Also ich hab XP zu hause auf nem 1 GHz P3 mit 396 MB SD-Ram (133 MHz) und das rennt trotzdem wie sau wenn man es richtig einrichtet und nicht 1000 sinnlose sachen im Hintergrund laufen hat. 256 sollte reichen, kommt halt drauf an was man gewöhnt ist.
Bei mir ist Winamp, Opera, Outlook und mIRC immer an und ich kann trotzdem noch Videos gucken obwohl Winamp läuft!

Greetz...
Sinac


----------



## Ben Ben (15. Juli 2004)

Also ich bin mit 2k zufrieden. Letztendlich ist es irgendwo recht subjektiv. Was die stabilität angeht, muss ich sagen nehmen die sich nicht viel, auch wenn der eine ein paar mehr oder minder schlechte Erfahrungen gemacht hat, aber das darf man ja nicht von einzelschicksalen abhängig machen.
Zu der Geschwindigkeit beim Hoch / Runterfahren ist halt die Sache was man mit dem Rechner macht. Von mir aus kann der auch mal 2 minuten brauchen zum booten, denn in der Regel schalte ich ihn am Tag 1x an und dann wieder aus. Wenn ich ihn zwischendrin halt nicht benutze -> Standby.
Die Optik ist meiner Meinung nach bei XP grauslig. Auch in der Klassikansicht bin ich noch nicht wirklich mit dem Look&Fell zufrieden.
Daher bleibe ich bei 2k.

Wegen uninstallieren. Da gibts nicht viel zu tun. Platte plattmachen und neu drauf. Deinstallieren finde ich den gleichen Schwachsinn wie "drüberinstallieren" oder sonstwas. Ist einfach unsauber und wer ein stabiles System haben will sollte sich eben die Arbeit einer ordentlichen Installtion (zur Erleichterung) gff. ein Image danach machen.


----------



## nova-x-force (15. Juli 2004)

genau @ Sinac 

 xp kann genau die gleich gui (grafik user interface)
darstellen wie 2000 nur so als info @Ben Ben


----------



## Sinac (16. Juli 2004)

GUI = Graphical User Interface
Nur so Off Topic


----------



## Subwoover (16. Juli 2004)

jo das schon!

hm naja aber ich hab 2k pro und hyperthreading läuft sehr schlecht, also er hängt sich öfter auf und in den games sind die ladezeiten enorm verlängert.
ist also mehr destruktiv als produktiv!

freund von mir hat xp mit hyperthreading und da bringts auch was aber wie gesagt hab ein wenig bammel dass xp doch nicht so rockt hm


----------



## Radhad (16. Juli 2004)

Installieren, testen, bewerten, dann drauflassen oder 2k installieren. Wenn du das nicht selber machst kannst du dir kein Urteil bilden.
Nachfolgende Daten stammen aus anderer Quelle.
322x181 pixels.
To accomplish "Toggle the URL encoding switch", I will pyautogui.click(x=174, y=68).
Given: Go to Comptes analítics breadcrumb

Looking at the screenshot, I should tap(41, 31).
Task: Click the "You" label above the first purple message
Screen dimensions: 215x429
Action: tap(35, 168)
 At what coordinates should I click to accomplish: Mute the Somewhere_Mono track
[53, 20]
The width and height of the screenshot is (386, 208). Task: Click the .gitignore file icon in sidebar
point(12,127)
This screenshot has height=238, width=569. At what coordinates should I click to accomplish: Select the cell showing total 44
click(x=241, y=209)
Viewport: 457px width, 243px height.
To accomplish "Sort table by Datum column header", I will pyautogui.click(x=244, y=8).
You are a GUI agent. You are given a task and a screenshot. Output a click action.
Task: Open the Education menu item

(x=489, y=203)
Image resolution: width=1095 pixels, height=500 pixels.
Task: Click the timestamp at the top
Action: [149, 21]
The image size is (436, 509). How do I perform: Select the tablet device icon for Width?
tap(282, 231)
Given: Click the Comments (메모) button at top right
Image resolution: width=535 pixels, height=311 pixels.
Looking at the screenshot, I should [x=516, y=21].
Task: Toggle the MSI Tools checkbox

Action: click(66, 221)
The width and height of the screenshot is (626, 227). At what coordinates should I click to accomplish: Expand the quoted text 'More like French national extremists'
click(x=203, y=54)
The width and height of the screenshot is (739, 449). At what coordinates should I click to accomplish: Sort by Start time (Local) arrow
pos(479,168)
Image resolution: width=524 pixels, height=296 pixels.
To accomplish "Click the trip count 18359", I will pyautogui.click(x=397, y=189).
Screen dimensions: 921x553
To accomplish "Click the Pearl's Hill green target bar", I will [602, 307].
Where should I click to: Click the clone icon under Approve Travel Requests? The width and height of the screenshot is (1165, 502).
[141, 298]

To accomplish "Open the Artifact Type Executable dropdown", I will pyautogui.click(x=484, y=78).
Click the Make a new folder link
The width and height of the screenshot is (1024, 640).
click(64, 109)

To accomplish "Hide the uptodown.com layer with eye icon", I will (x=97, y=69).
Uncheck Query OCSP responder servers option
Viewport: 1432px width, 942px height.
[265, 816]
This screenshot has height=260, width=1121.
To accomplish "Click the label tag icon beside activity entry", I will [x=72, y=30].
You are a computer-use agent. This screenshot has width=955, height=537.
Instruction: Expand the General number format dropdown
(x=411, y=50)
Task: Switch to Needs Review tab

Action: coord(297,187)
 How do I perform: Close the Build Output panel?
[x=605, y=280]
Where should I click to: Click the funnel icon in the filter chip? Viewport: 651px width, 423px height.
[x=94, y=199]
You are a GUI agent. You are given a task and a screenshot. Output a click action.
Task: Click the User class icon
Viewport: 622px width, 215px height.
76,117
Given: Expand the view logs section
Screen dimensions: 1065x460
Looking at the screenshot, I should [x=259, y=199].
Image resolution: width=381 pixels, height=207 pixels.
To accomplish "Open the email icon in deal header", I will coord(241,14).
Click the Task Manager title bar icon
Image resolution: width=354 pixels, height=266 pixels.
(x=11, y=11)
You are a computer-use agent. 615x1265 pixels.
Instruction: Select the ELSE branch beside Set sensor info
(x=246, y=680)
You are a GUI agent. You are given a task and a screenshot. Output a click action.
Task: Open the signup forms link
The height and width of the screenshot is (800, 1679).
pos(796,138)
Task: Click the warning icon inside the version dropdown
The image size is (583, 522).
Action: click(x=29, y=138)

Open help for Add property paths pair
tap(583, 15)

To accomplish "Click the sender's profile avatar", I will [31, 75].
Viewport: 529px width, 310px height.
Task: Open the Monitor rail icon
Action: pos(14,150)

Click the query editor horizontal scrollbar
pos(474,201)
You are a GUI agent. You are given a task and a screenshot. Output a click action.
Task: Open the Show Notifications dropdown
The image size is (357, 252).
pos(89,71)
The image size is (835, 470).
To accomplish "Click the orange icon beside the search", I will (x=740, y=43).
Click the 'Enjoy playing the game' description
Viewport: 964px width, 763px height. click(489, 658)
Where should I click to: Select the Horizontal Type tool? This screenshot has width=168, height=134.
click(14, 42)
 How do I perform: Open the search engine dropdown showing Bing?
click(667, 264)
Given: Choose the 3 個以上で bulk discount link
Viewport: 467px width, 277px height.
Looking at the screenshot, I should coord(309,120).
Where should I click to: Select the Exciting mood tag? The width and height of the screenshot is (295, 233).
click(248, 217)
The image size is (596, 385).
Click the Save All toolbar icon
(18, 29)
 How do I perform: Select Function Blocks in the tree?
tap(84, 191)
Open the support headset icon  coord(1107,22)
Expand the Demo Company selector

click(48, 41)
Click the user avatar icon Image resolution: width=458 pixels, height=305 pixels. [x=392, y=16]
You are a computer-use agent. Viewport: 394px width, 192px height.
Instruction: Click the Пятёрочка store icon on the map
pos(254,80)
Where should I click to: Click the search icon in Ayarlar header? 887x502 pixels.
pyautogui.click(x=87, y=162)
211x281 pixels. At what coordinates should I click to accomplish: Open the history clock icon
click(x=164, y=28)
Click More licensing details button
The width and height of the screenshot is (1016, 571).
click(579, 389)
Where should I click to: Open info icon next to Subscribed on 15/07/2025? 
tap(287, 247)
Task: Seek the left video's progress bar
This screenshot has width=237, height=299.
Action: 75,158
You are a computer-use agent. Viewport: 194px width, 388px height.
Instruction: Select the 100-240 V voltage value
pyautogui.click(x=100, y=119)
Um bei XP Performance heraus zu holen benutze ich TuneUp XP und schalte jedes überflüssige Detail ab, obwohl ich nen P4 3GHz und 1 GB Ram habe. Mich nervt es auch auf Dauer 

MfG Radhad


----------



## xCondoRx (16. Juli 2004)

sorry, aber das ist absoluter schwachsinn, dass windows xp bei 256mb performance einbußen hat.. klar ist die performance immer besser, wenn man mehr ram hat.. aber um mit win xp zu arbeiten, programmieren oder zu spielen, reichen 256mb vollkommen aus..


----------



## fluessig (16. Juli 2004)

Ich hab jetzt eine Woche an einem P2 350 MHz + 128 MB Ram und XP Pro gearbeitet. Der lief einwandfrei. Hauptsächlich wurde der Rechner für Recherchen im Internet genutzt, nebenbei lief dabei auch eine MySQL Datenbank und eine selbstgeschriebene Java Serversoftware.
Ging wunderbar. (256 MB würden schon für die meisten Sachen genügen, aber bei den Speicherpreisen juckt es kaum jemanden mal eben auf 512 aufzurüsten)


----------